**** Extracted information
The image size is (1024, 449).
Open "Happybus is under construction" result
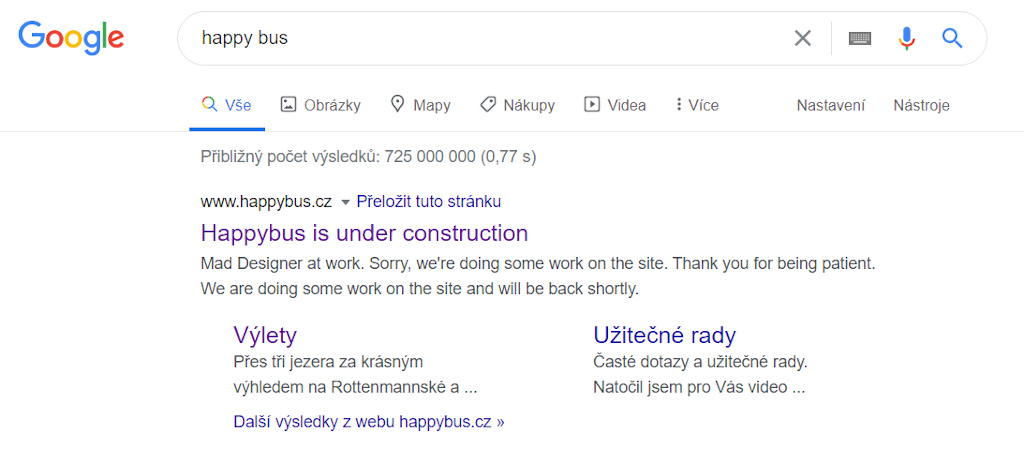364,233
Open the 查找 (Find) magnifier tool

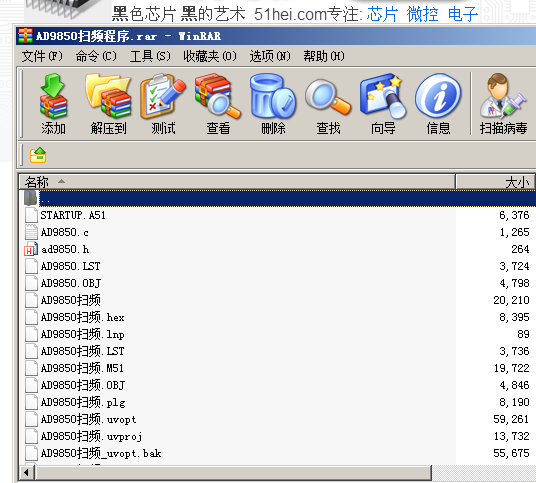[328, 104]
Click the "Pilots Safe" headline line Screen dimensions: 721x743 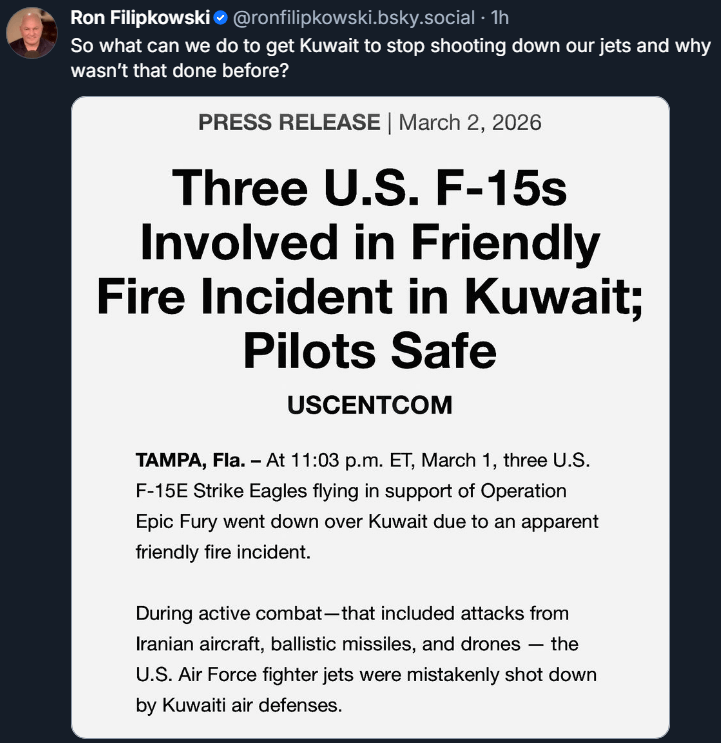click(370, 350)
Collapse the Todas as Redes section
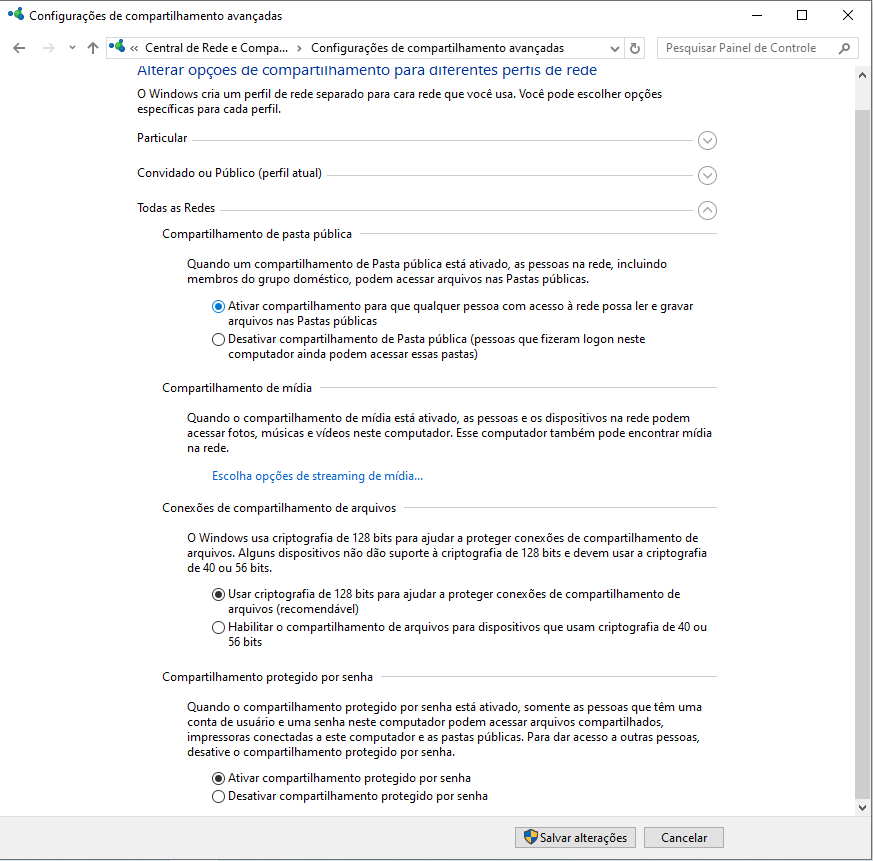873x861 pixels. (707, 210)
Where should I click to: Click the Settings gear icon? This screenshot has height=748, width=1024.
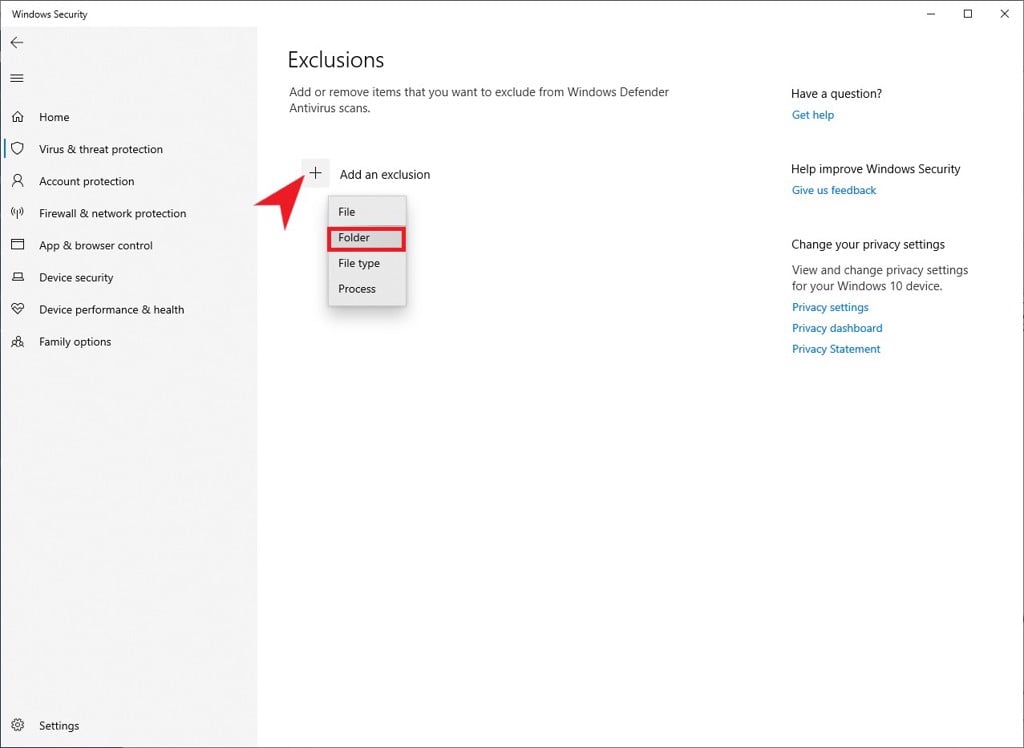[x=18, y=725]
********
**** Extracted information
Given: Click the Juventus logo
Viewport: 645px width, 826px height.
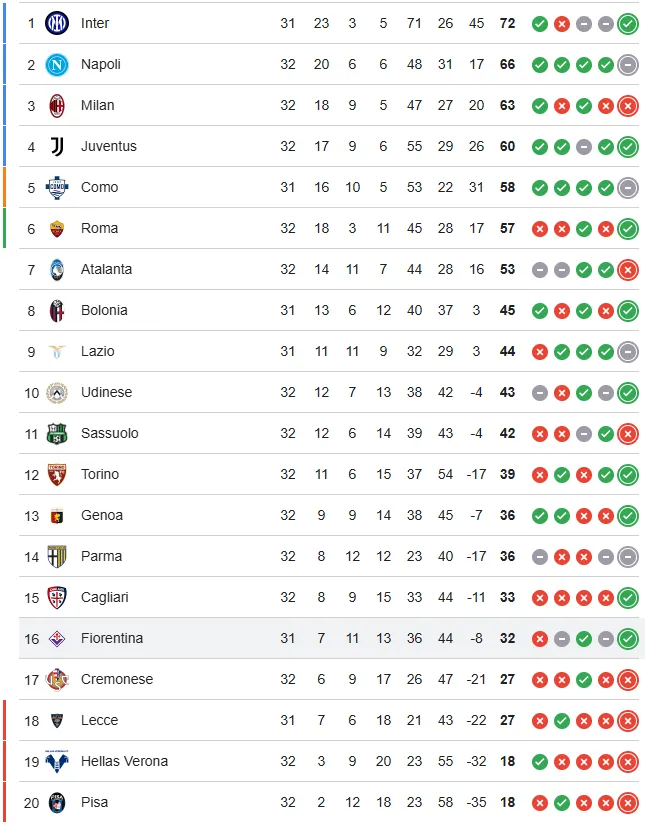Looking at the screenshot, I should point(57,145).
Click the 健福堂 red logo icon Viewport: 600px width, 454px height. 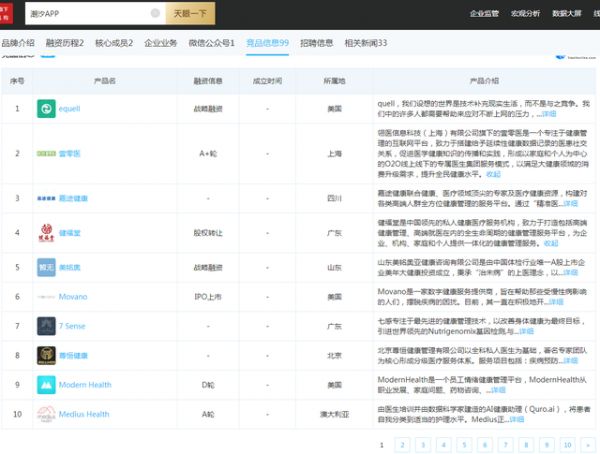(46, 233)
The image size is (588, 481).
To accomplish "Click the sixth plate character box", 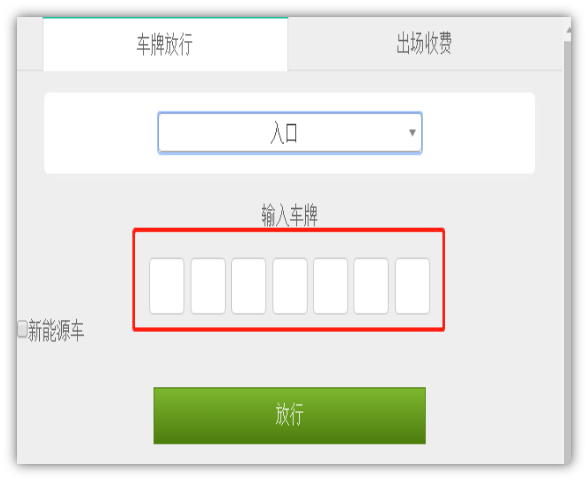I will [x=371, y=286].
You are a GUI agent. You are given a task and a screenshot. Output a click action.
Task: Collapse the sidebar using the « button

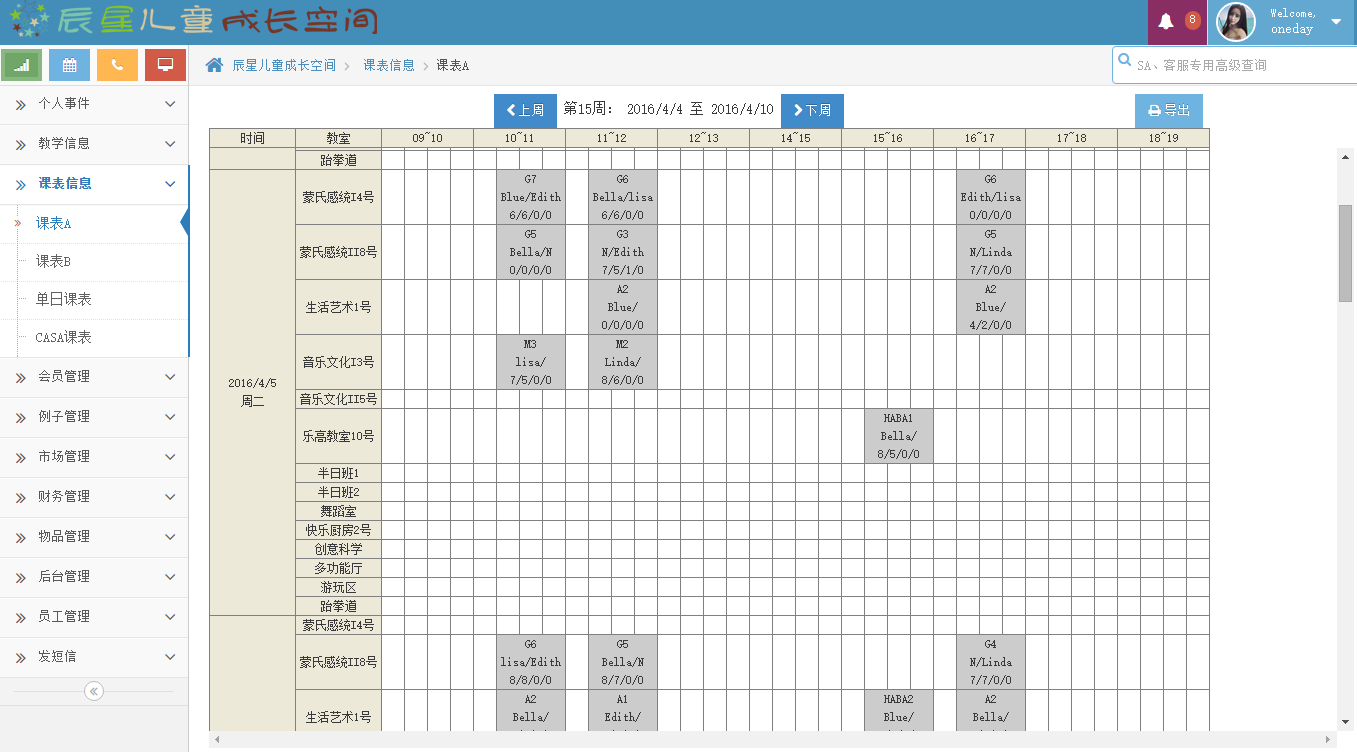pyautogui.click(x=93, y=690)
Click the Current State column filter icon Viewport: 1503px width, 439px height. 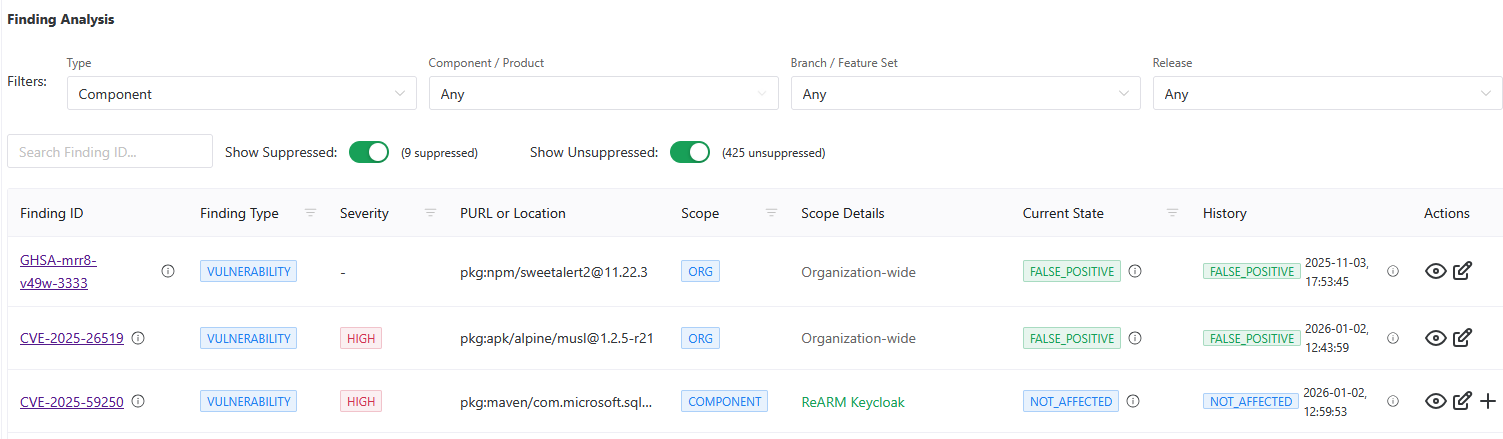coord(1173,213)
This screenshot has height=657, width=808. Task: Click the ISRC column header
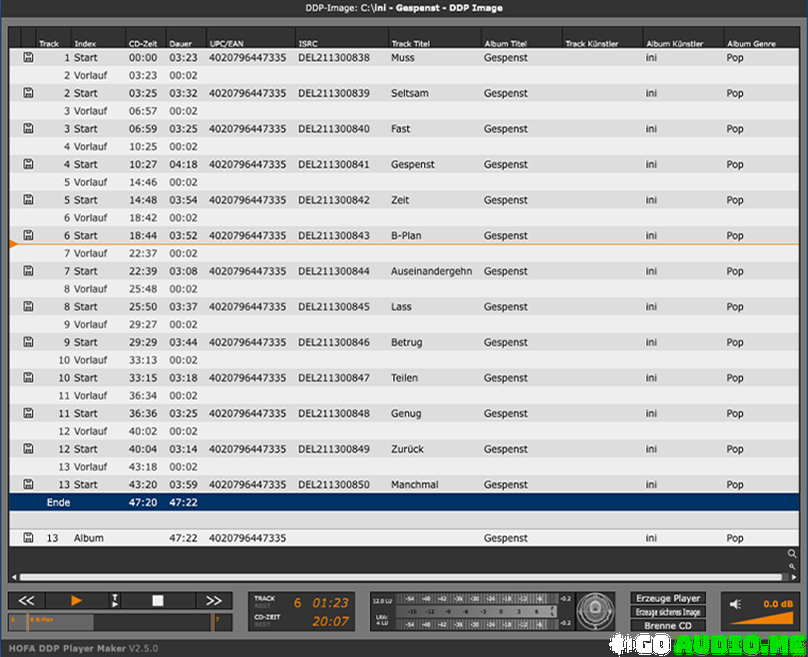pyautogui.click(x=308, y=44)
********
Requirement. Print the lines of the listing above between the line holding "Where should I" and the line holding "[x=18, y=725]", inclusive. Leave the pictures out of your answer.

Finished task.
Where should I click to: Click the Settings gear icon? This screenshot has height=748, width=1024.
[x=18, y=725]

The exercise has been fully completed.